▶ Provided passage:
BEGIN

To Each His Own: Why the Petition Process Could Get Messy for Republicans

  • 4 Comments
  • by: Colorado Pols
Jack Graham may have been one of the last GOP candidates in the Senate race, but he was the first to submit signatures for ballot access.
Jack Graham may have been one of the last GOP candidates in the Senate race, but he was the first to submit signatures for ballot access.

The list of candidates seeking the Republican nomination for U.S. Senate was, at one time, as many as 13-names deep. This is a completely absurd number, of course, but the odds of 13 names making it onto a Primary ballot are about as likely as Florida Sen. Marco Rubio showing up for work on the Senate floor.

Monday (April 4) was the deadline to submit petition signatures for access to the Primary ballot, and four Republican candidates are making that attempt (Jack Graham, Jon Keyser, Robert Blaha, and Ryan Frazier). No more than three Republicans can make the ballot through the GOP State Assembly on Saturday (April 9); because a candidate must reach a minimum of 30% of the vote at the convention, it’s not mathematically possible for four candidates to sneak through. State Sen. Tim Neville is the odds-on favorite to capture the top ballot spot through the convention, with Darryl GlennPeg Littleton, and Jerry Natividad battling it out for second place.

All told, the June 28th Republican Primary ballot for U.S. Senate could contain as many as seven different names…or as few as three, depending on the viability of the signatures submitted by Graham, Keyser, Blaha, and Frazier. Graham was the first of the candidates to submit petitions to the Secretary of State’s office — his campaign claims to have turned in more than 20,000 signatures on March 28 — followed by Keyser, Blaha, and Frazier, in that order.

END

(Collected data)
BEGIN

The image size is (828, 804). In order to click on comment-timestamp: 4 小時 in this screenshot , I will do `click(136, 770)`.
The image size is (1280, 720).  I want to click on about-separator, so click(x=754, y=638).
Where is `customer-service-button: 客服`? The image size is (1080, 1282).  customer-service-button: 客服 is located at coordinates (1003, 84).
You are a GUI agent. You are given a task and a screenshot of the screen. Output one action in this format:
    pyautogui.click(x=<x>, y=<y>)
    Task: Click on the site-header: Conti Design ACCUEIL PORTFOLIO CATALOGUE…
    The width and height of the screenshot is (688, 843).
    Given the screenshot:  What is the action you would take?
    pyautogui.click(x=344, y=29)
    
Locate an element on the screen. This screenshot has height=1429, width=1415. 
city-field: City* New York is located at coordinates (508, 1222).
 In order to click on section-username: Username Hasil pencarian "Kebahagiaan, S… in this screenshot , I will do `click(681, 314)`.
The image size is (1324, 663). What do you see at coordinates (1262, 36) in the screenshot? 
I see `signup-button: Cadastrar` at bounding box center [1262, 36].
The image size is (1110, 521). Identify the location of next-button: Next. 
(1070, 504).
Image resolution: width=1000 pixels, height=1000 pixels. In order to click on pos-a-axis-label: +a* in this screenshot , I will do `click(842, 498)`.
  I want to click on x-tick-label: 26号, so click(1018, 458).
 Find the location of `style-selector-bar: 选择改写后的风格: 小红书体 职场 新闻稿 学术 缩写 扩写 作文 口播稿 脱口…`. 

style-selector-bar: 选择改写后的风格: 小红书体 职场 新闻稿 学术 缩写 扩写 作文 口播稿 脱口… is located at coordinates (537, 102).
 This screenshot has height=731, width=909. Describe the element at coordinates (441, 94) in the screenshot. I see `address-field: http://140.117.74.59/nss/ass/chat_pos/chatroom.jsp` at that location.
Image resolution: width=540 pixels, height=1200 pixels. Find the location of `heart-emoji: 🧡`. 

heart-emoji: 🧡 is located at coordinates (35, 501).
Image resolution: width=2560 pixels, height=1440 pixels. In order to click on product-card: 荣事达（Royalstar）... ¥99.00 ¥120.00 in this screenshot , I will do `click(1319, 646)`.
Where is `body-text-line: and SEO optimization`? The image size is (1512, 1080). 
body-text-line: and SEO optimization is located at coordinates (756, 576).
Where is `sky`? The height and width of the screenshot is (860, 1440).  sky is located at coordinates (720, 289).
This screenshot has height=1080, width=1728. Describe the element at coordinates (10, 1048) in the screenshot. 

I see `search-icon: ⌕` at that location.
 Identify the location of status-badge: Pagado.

END

▶ Exercise brief:
According to the passage on the Republican Senate petition process, what minimum share of the convention vote must a candidate reach to make the ballot through the GOP State Assembly?

▶ Written answer:
30% of the vote.